Il Papa domenica scorsa (25.09.22) a conclusione del 27° Congresso Eucaristico Nazionale svoltosi a Matera, nell’omelia ha invitato tutti a sognare “una Chiesa che si inginocchia davanti all’Eucarestia e adora con stupore il Signore presente nel Pane; ma che sa anche piegarsi dinanzi alle ferite di chi soffre, facendosi pane di speranza e di gioia per tutti. Non c’è un vero culto eucaristico senza compassione per i tanti “Lazzari” – ha affermato con forza il Papa – che anche oggi ci camminano accanto”.
In effetti in questa cultura dell’indifferenza gli uomini diventano sempre più egoisti e pensano solo a se stessi.
Frantumare o abbattere questo modus vivendi e convertire il mondo non è operazione di un politico, né tantomeno della neo eletta premier Giorgia Meloni, ma è qualcosa che riguarda ciascuno di noi nei riguardi di se stesso prima e poi nel tentativo di aiutare gli altri a curare il virus del narcisismo.
La fede, e in particolare l’Eucarestia, possono aiutarci in questa fase di terapia ricostituente!
Gesù infatti ci sfama e ci guarisce, Egli ci dona il pane della condivisione e ci invita a percorrere le strade del mondo, e con le nostre occupazioni quotidiane ci rende apostoli di fraternità, di giustizia e di Pace.
S. Girolamo ci invita a mettere Gesù al centro della nostra vita, esattamente come ha fatto Lui.
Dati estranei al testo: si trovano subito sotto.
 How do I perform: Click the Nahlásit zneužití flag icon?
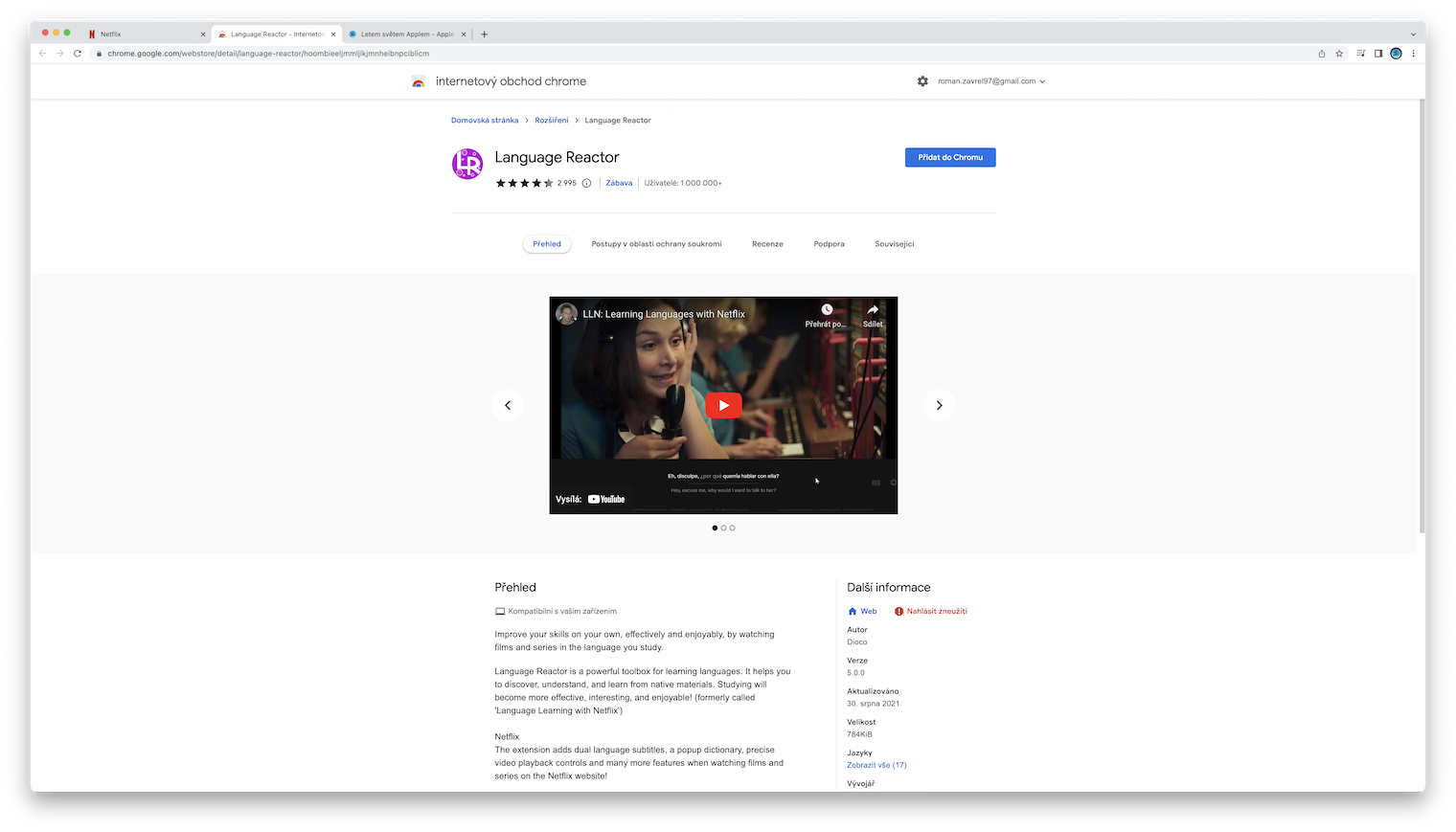(x=897, y=611)
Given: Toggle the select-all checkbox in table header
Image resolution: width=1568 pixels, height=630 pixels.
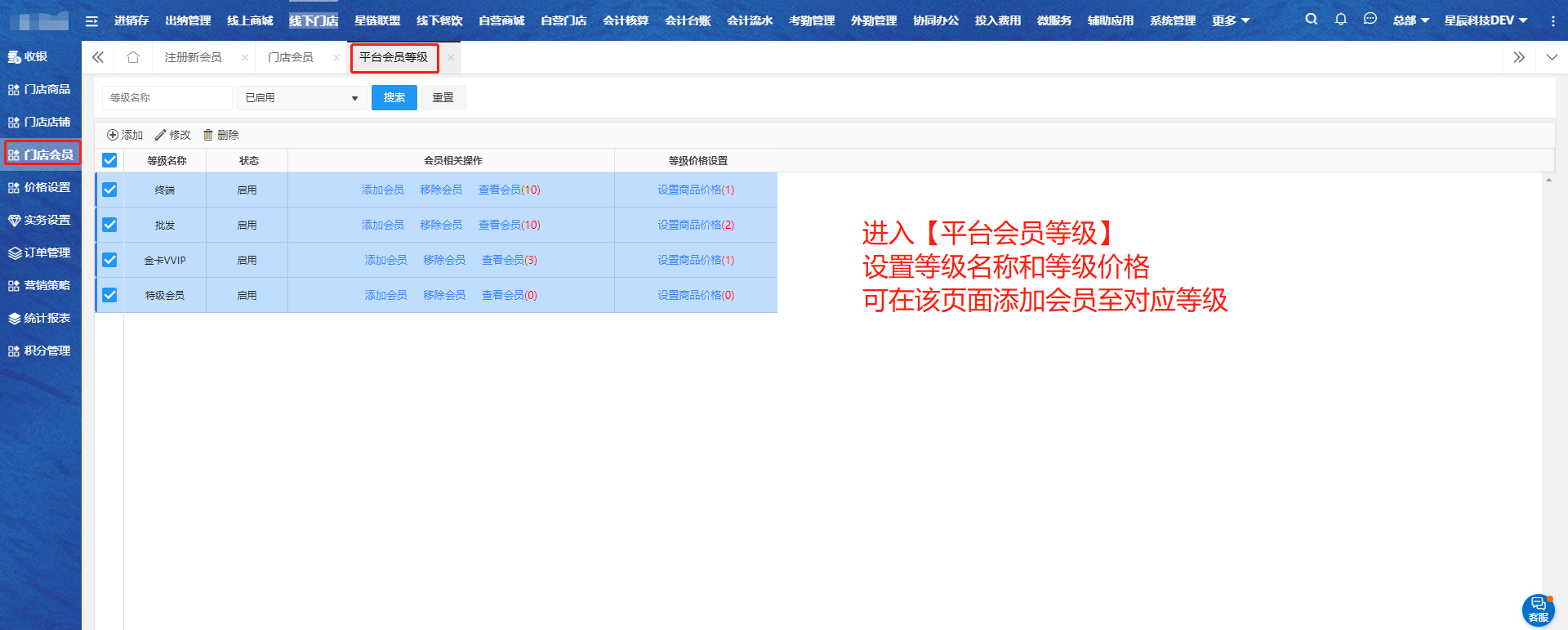Looking at the screenshot, I should tap(109, 160).
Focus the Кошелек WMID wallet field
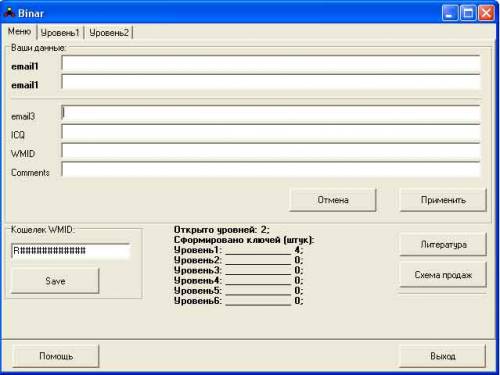This screenshot has width=500, height=375. (70, 251)
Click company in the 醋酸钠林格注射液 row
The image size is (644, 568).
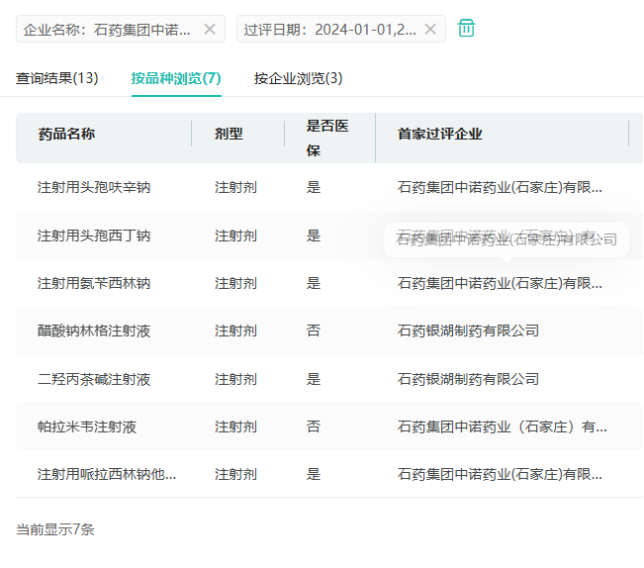(468, 331)
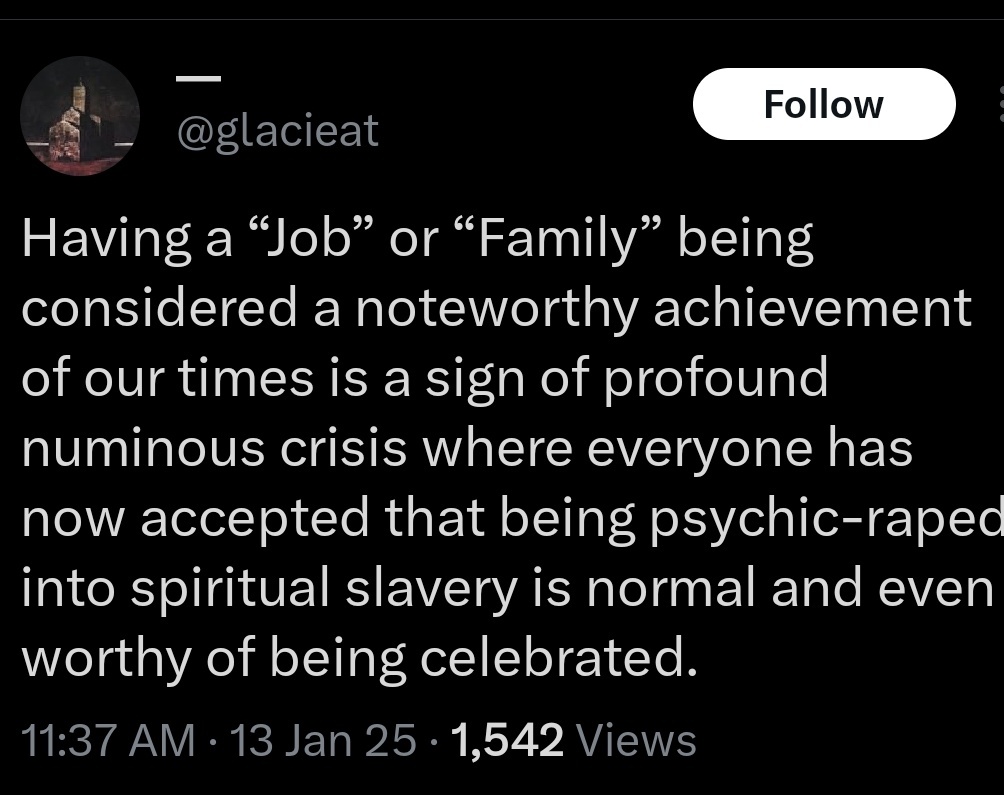Click the 13 Jan 25 date
Image resolution: width=1004 pixels, height=795 pixels.
pos(322,741)
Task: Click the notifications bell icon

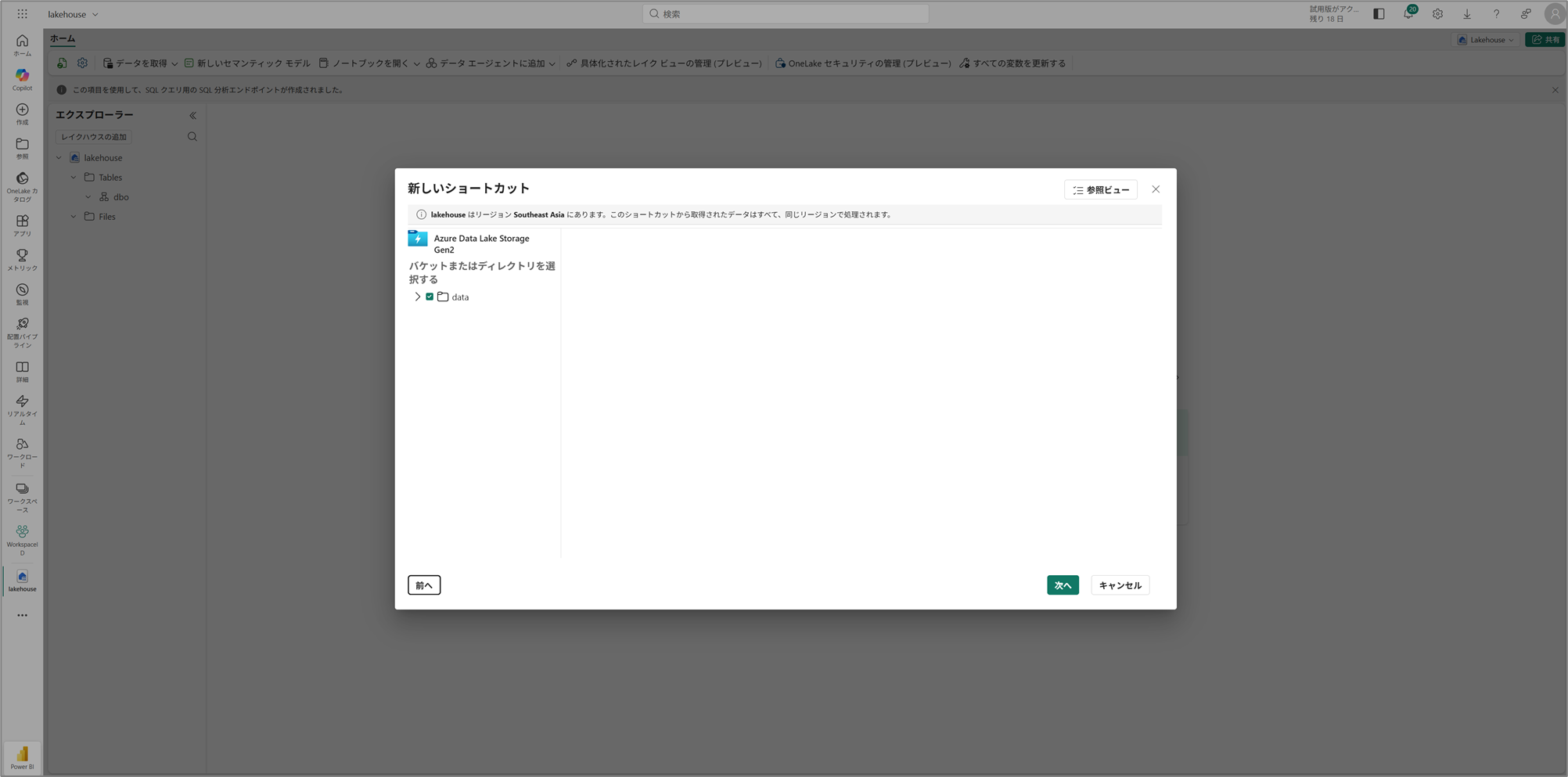Action: tap(1408, 14)
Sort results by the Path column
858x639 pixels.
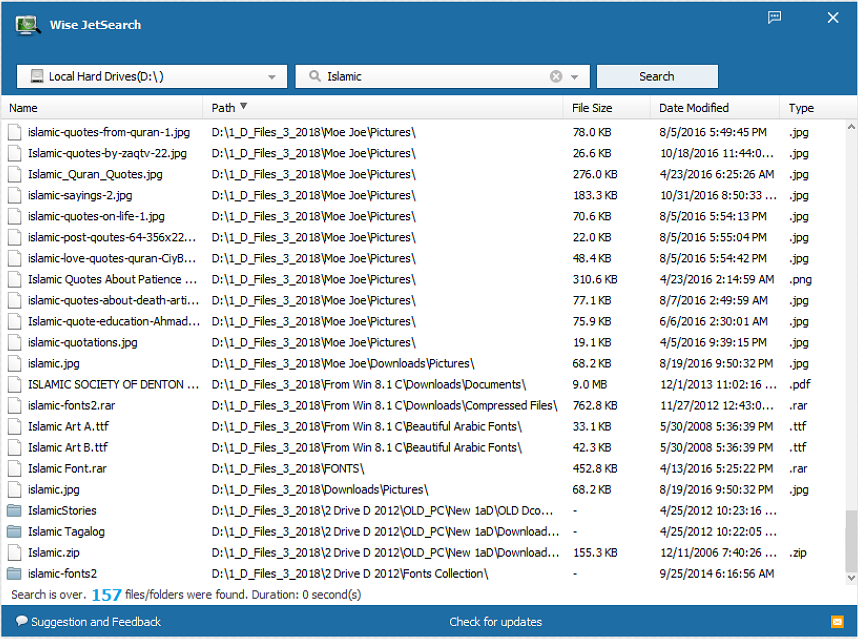[x=223, y=108]
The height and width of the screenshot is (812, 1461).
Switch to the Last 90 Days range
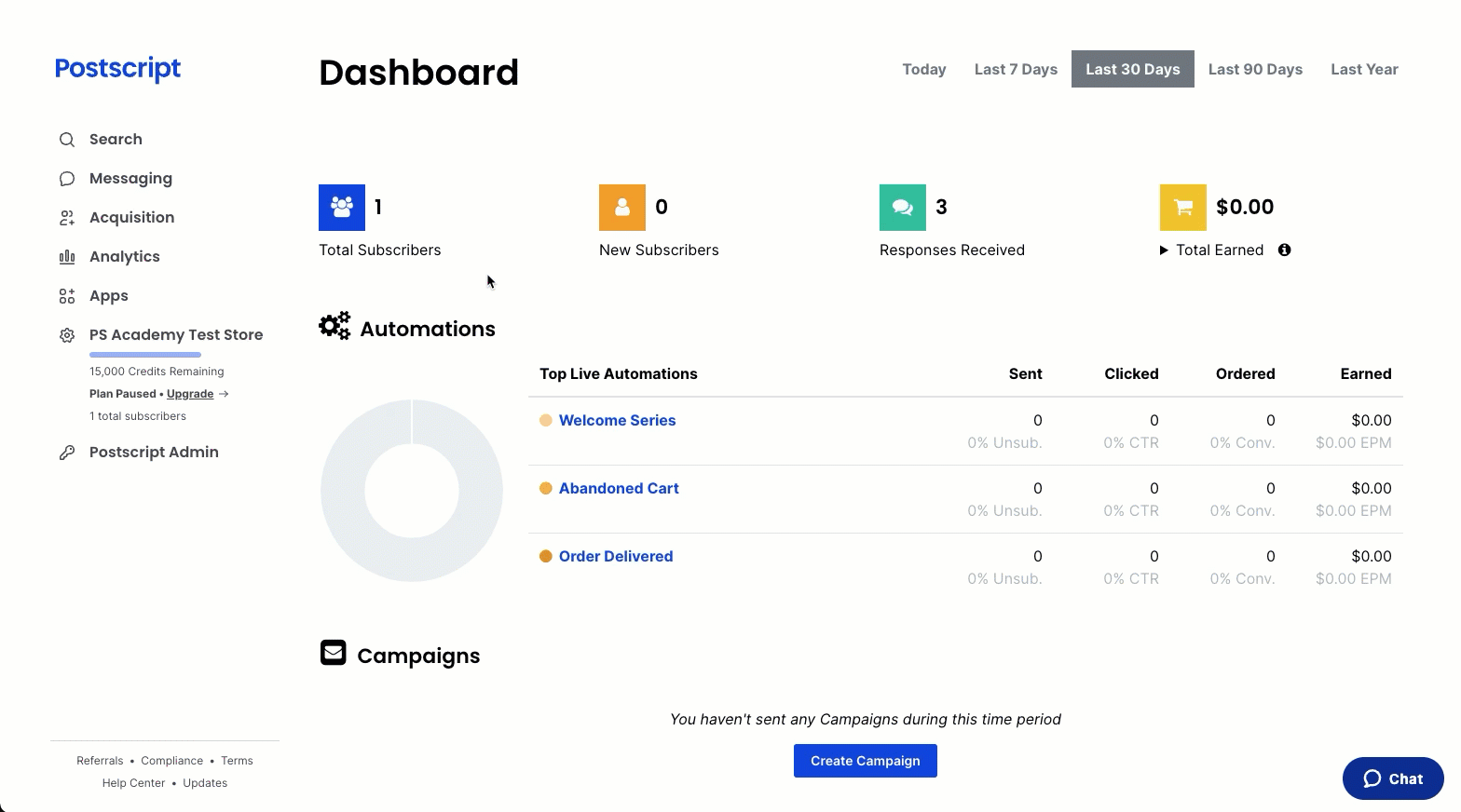click(1255, 69)
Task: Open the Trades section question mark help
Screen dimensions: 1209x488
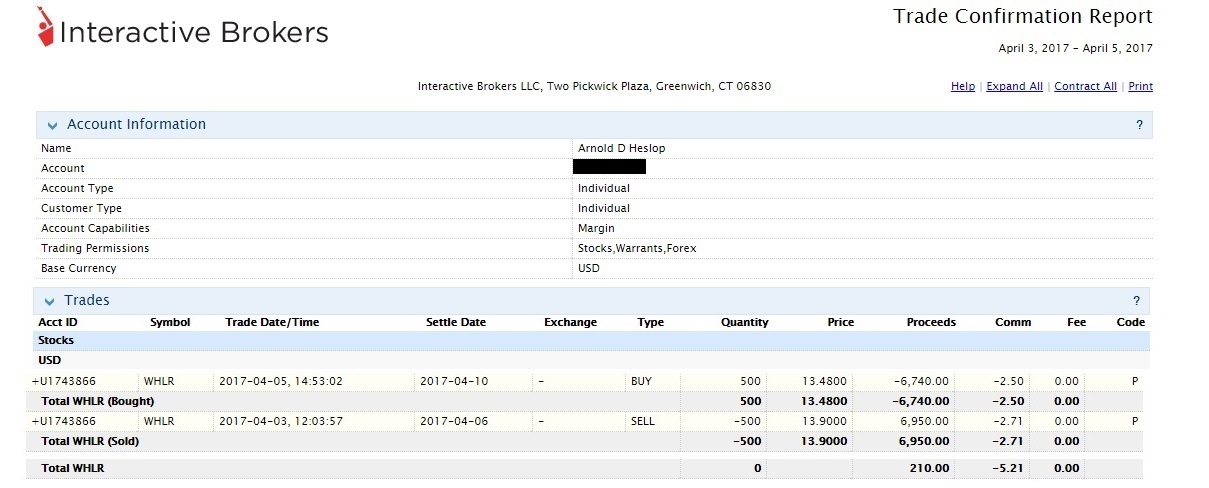Action: coord(1136,301)
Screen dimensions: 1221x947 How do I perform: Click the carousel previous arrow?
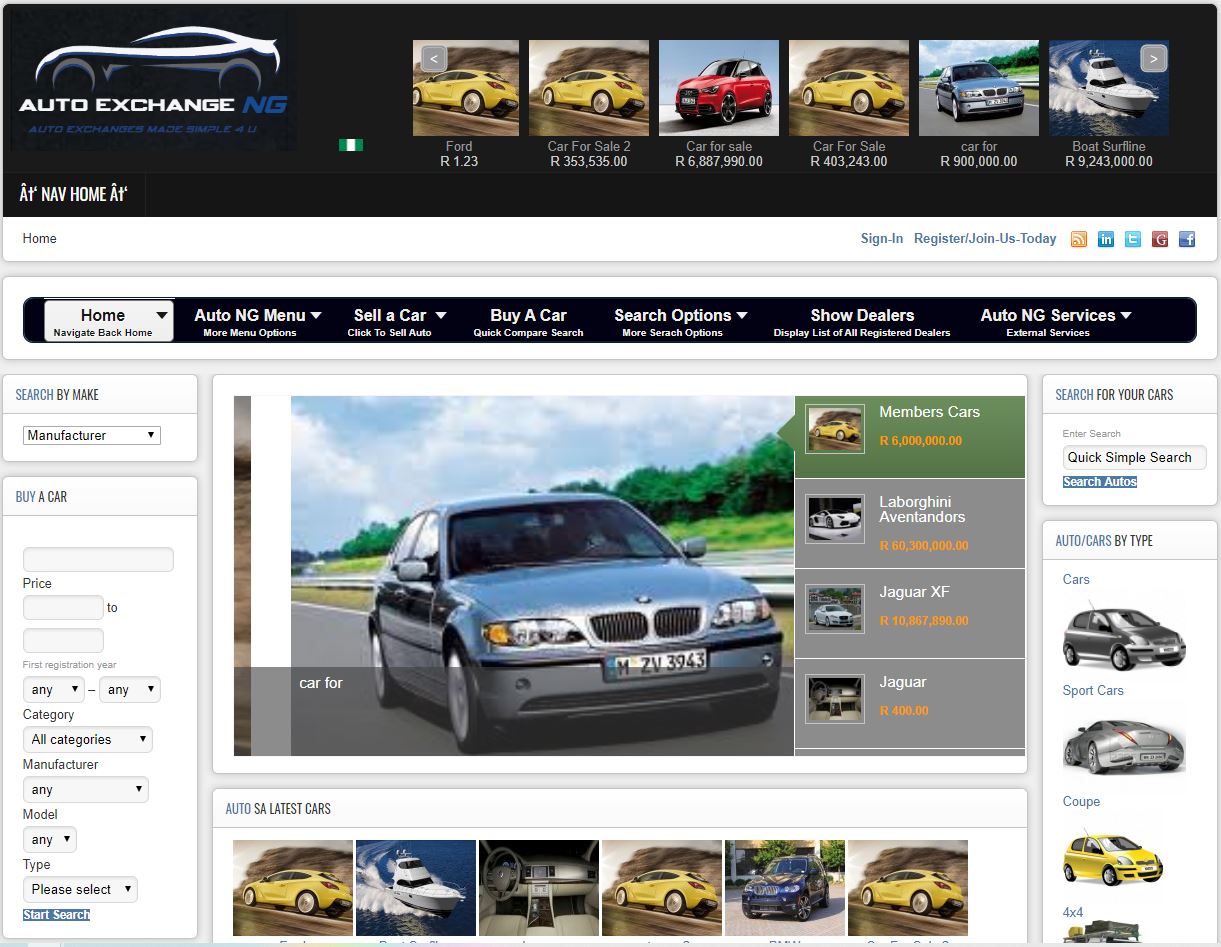[433, 59]
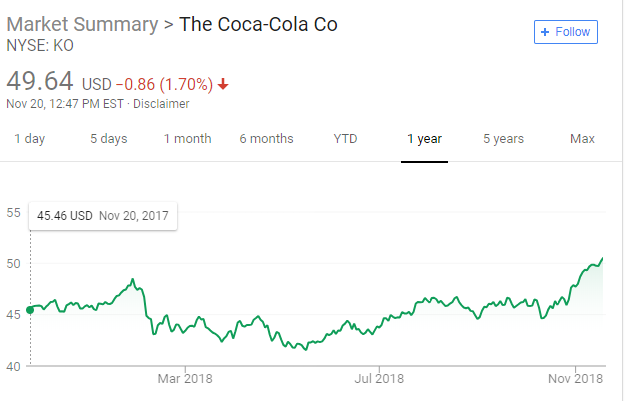Open the Market Summary breadcrumb link

pyautogui.click(x=82, y=24)
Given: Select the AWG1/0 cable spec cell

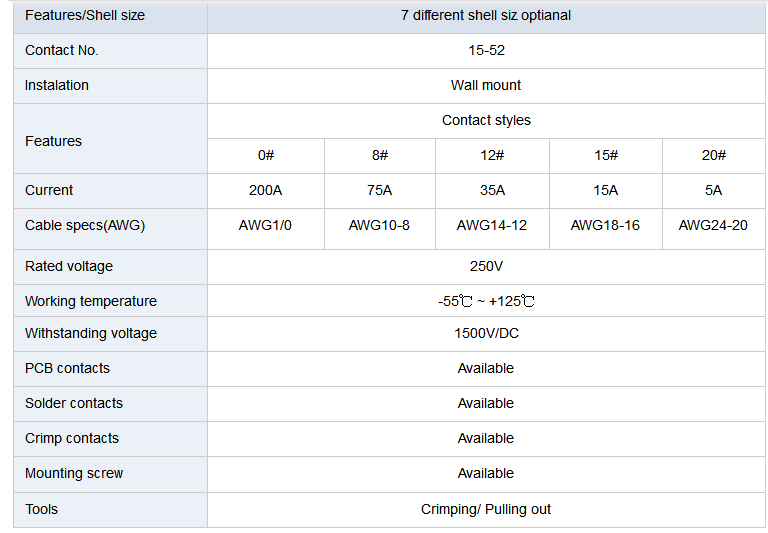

Egli ha fatto di Dio il riferimento e il “motore” essenziale della sua esistenza.
Qualcuno potrebbe disapprovare la scelta di Girolamo di aver privilegiato la solitudine ritirandosi a Betlemme, nella terra dove è nato Gesù.
Ah, se anche noi ci ritagliassimo, nelle nostre giornate, tempi di silenzio e di solitudine per riflettere e ascoltare cosa ci consiglia Dio, attraverso il suo Spirito che vorrebbe suggerire a tutti ciò che dovremmo fare.
L’isolamento di Girolamo non fu di stampo solipsistico, chiudendo ogni genere di rapporti umani e dialoghi spirituali, anzi le sue Lettere ci testimoniano contatti epistolari che intratteneva con chi a Lui si rivolgeva per chiedere consigli spirituali.
Sempre nella propensione del pensare agli altri più che a stesso, Girolamo si preoccupò di tradurre i Testi Sacri (la Bibbia) dalle lingue originarie (aramaico – ebraico – Greco) nella cosiddetta Vetus Latina, permettendo a tutti di potersi accostare, leggere e meditare le Divine Scritture per trarre da esse nutrimento spirituale attraverso l’incontro con Cristo che si comunica agli uomini massimamente attraverso la Parola e i Sacramenti, e ci chiede di conoscerLo sempre più e amarlo e testimoniarlo con la nostra vita.